Deborah Yakubo aurait envoyé un message WhatsApp blasphématoire sur Mahomet pendant le ramadan, alors que le collège était fermé pour les vacances. Lorsqu’elle est retournée en classe, un groupe d’élèves l’attendait et l’a attaquée. Ils l’ont lapidée puis brûlée*. Le Shehu Shagari Education College de Sokoto a depuis été fermé sur ordre du gouvernement de l’État de Sokoto.

Nigeria : «Il existe une grave crise de la liberté religieuse»

« En ce moment, nos pensées et nos prières accompagnent la famille de Deborah et la communauté chrétienne de Sokoto. Nous appelons également tous les dirigeants politiques et religieux du Nigeria à condamner fermement et ouvertement ce cas d’extrémisme religieux », déclare M. Heine-Geldern.

« L’extrémisme religieux qui nous est devenu si familier sous l’égide de Boko Haram, et qui a fait tant de victimes innocentes, semble s’être répandu et avoir polarisé une partie de plus en plus importante de la société. Il existe une grave crise de la liberté religieuse, et elle n’est pas seulement le fait des terroristes.
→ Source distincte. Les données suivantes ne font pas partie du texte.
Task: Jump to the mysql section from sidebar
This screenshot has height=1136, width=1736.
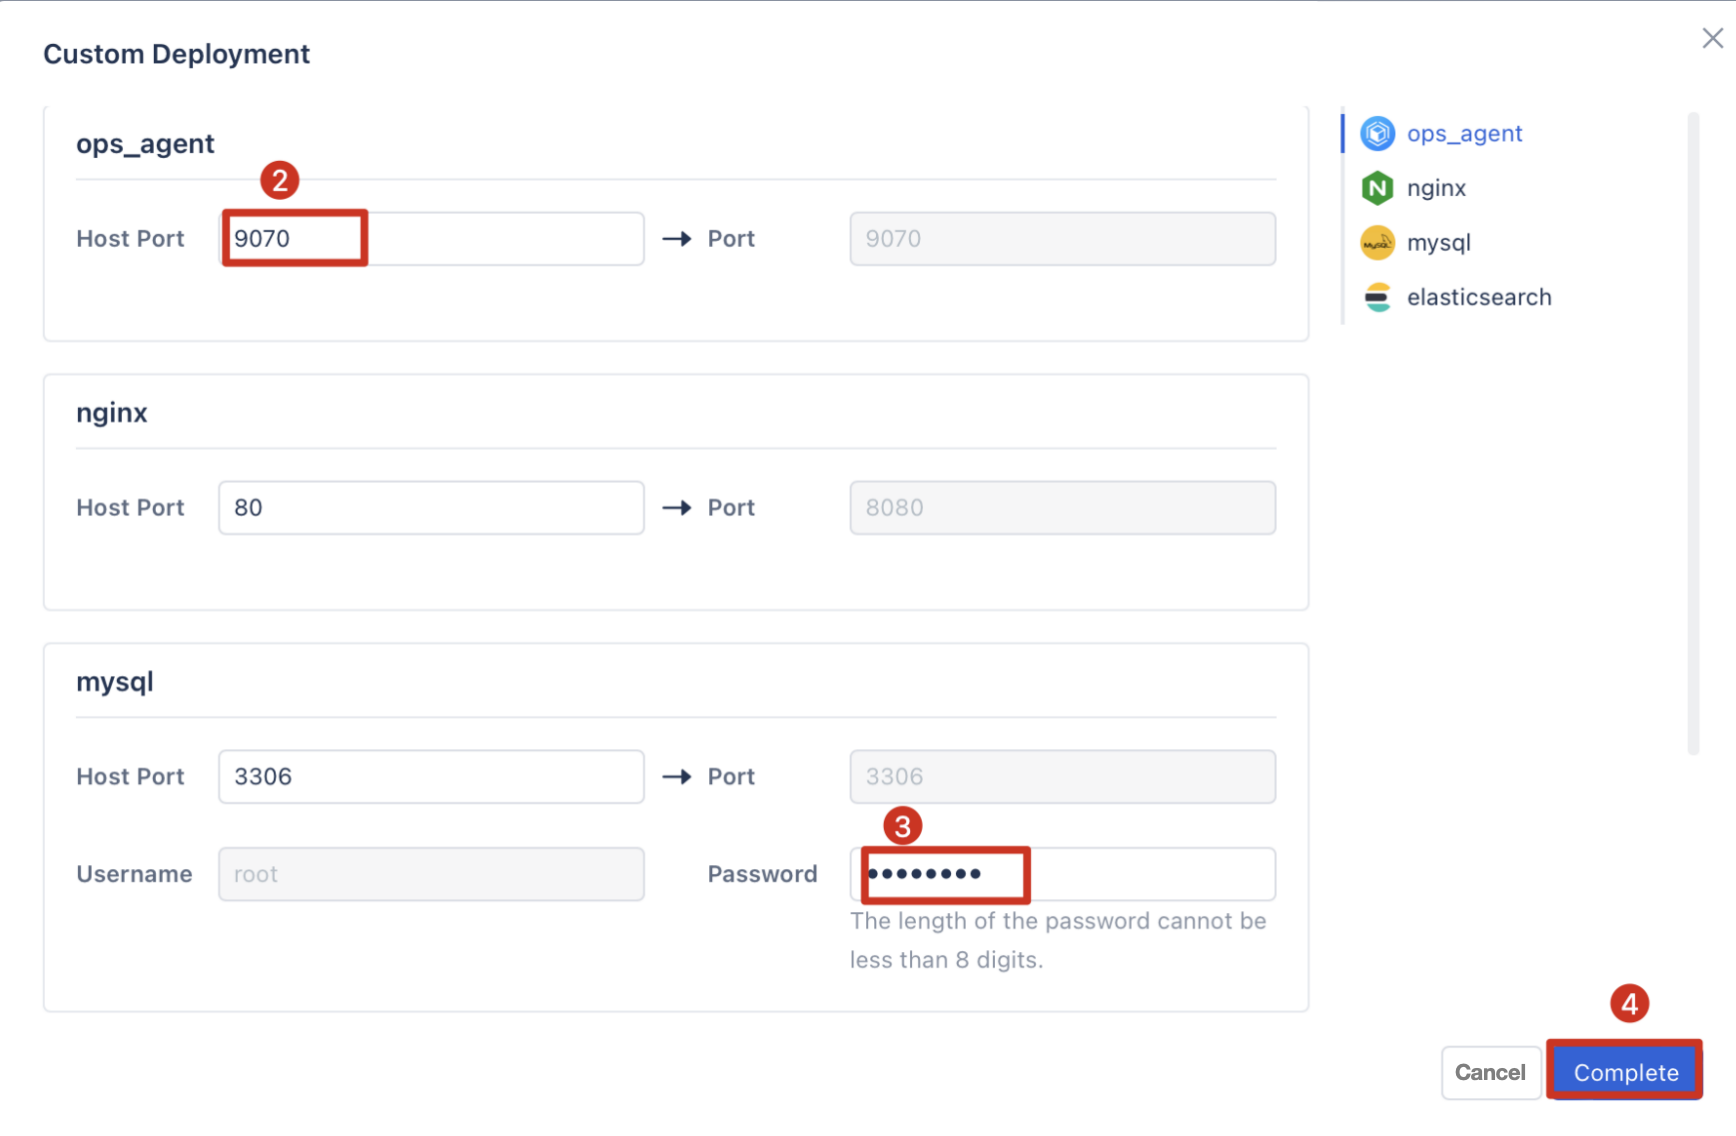Action: (1440, 242)
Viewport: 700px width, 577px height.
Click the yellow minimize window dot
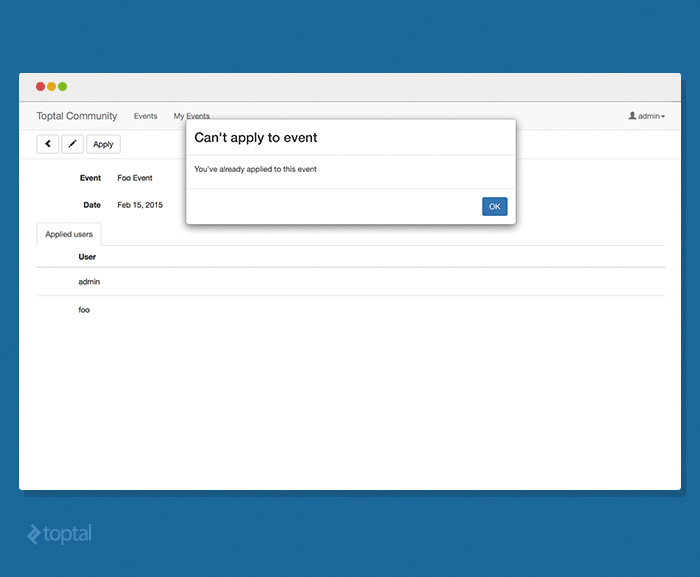pos(52,87)
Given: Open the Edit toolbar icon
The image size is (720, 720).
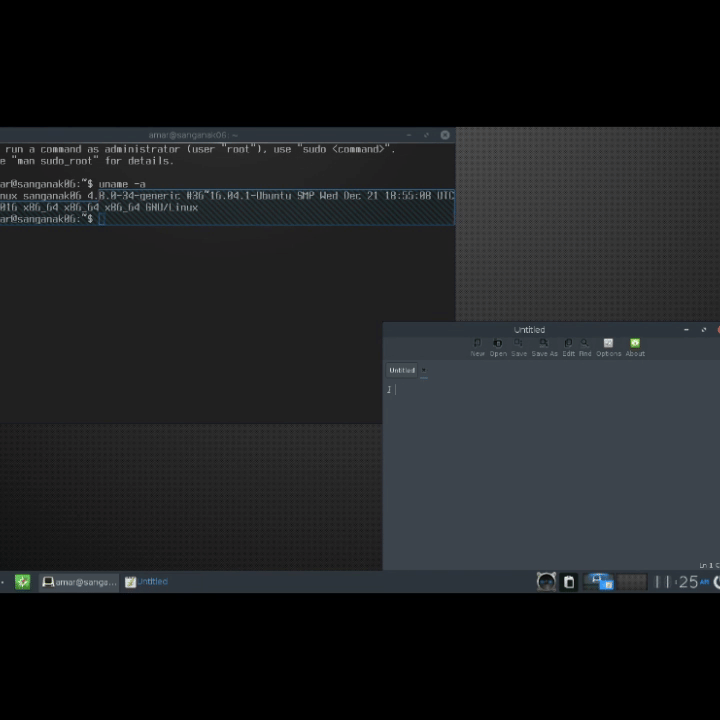Looking at the screenshot, I should [568, 346].
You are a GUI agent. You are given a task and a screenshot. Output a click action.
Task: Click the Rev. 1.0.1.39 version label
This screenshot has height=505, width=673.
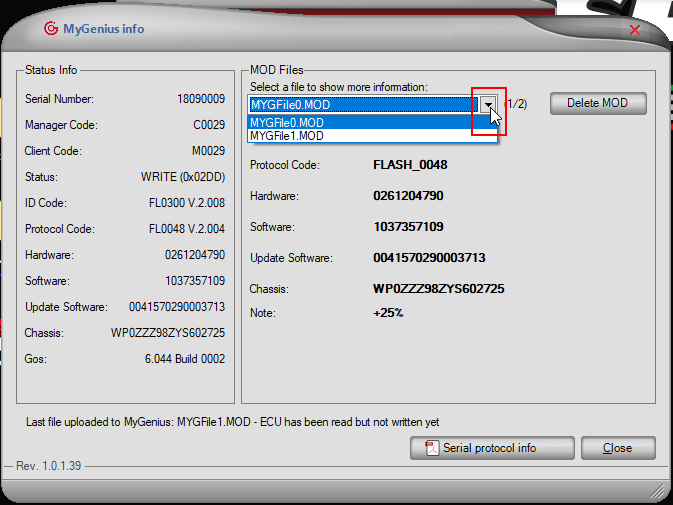tap(49, 466)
Le gouvernement nigérian doit sérieusement réfléchir à la question et se demander jusqu’où cette violence peut entraîner le pays ainsi qu’à la façon dont il peut défendre les droits de tous ses citoyens », ajoute M. Heine-Geldern.
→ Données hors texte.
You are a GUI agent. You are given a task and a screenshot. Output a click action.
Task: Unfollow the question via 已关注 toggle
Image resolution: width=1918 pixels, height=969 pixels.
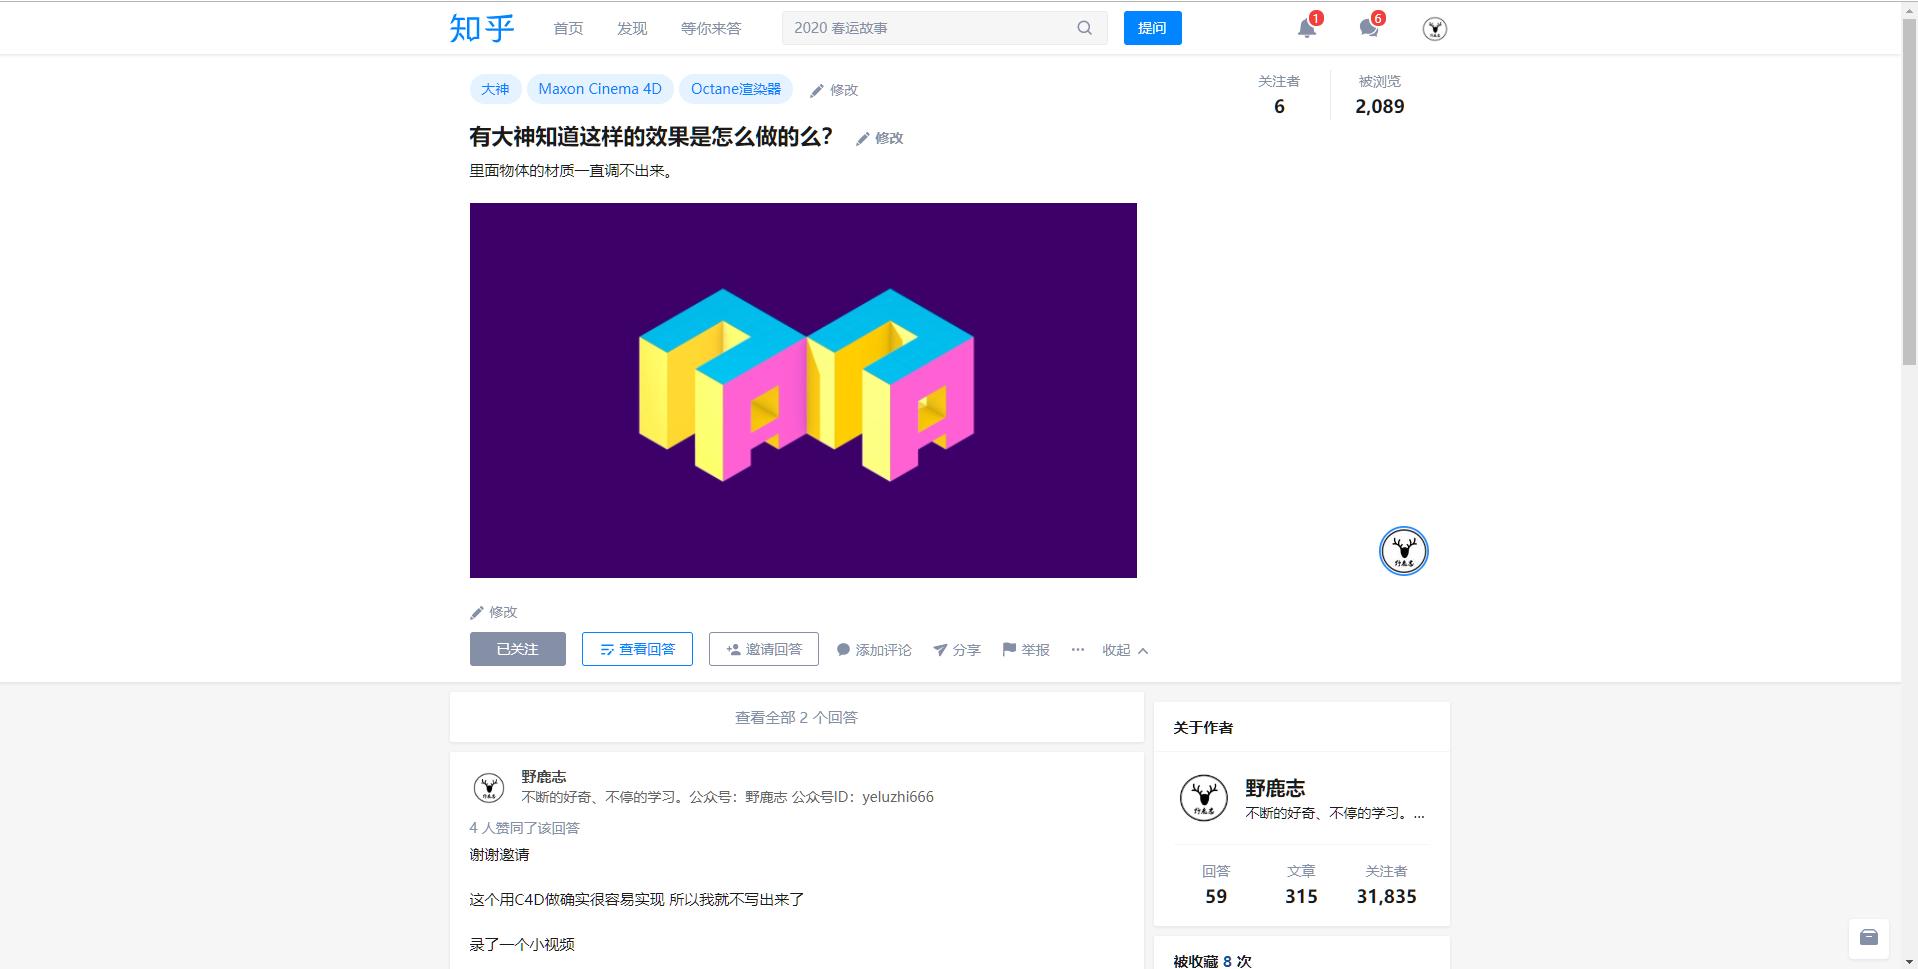point(517,648)
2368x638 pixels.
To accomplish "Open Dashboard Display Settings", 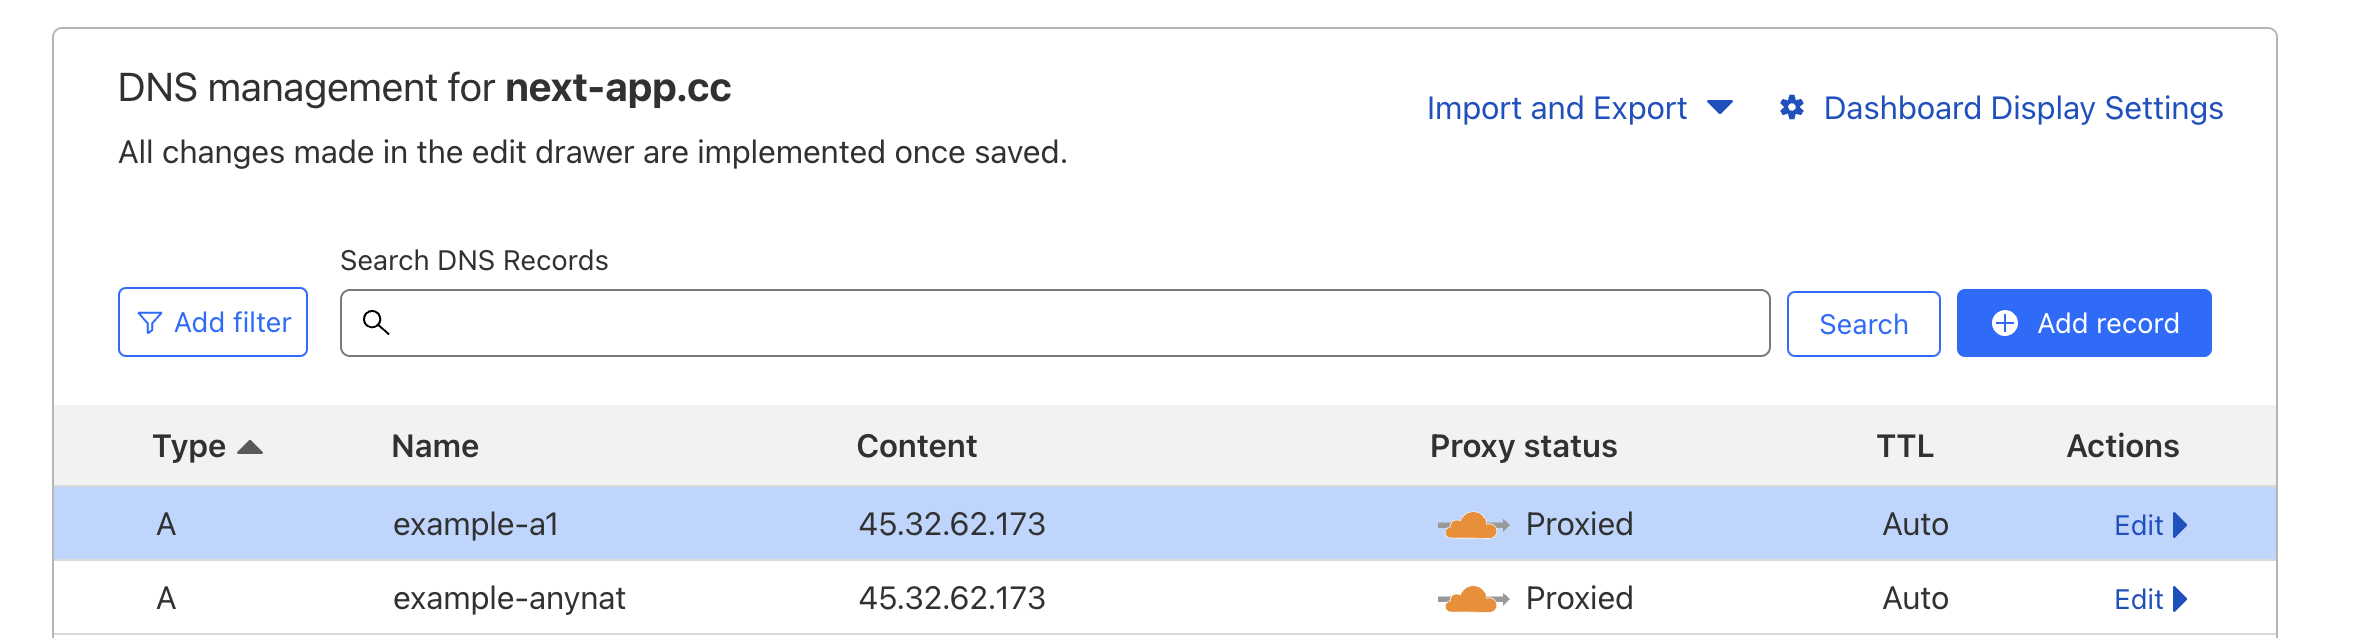I will point(2022,108).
Depuis 1999, douze États du nord du Nigeria ont adopté des codes juridiques fondés sur la charia, qui fonctionnent en parallèle avec les tribunaux laïques. Nombre de ces lois de la charia prévoient de lourdes peines pour le blasphème, y compris la mort. Toutefois, la charia garantit au moins une forme de procédure régulière, sans qu’il y ait recours au lynchage et à l’exécution sommaire, comme cela s’est produit dans le cas le plus récent à Sokoto, qui n’est pas sans précédent.

Selon le dernier rapport de l’Aide à l’Église en Détresse (AED-ACN) sur la liberté religieuse, après 20 ans de charia, la situation dans le nord du Nigeria a empiré, l’ethnicité et la religion devenant des raccourcis pour accéder au pouvoir, aux ressources et aux privilèges. Le rapport indique que la charia a accentué les divisions dans le pays.

L’évêque catholique de Sokoto, Mgr Matthew Hassan Kukah, qui est un promoteur du dialogue interreligieux dans son diocèse, n’a pas ménagé ses mots pour condamner l’acte criminel commis contre Deborah Yakubo. L’évêque a appelé le gouvernement de l’État de Sokoto et les autorités compétentes à enquêter sur l’incident afin d’en déterminer les causes et traduire les responsables en justice. L’évêque Kukah a rappelé que les chrétiens vivent en paix avec leurs voisins musulmans à Sokoto depuis des années, et a demandé à ceux qui ont été directement touchés, ainsi qu’à la communauté chrétienne de Sokoto, de garder leur calme et de laisser la justice suivre son cours.

*Modification effectuée le 18 mai 2022 : nous écrivions auparavant qu’elle avait été lapidée et puis brûlée vive. Mais, selon de toute vraisemblance, elle était morte au moment où les étudiants ont mis feu à son corps.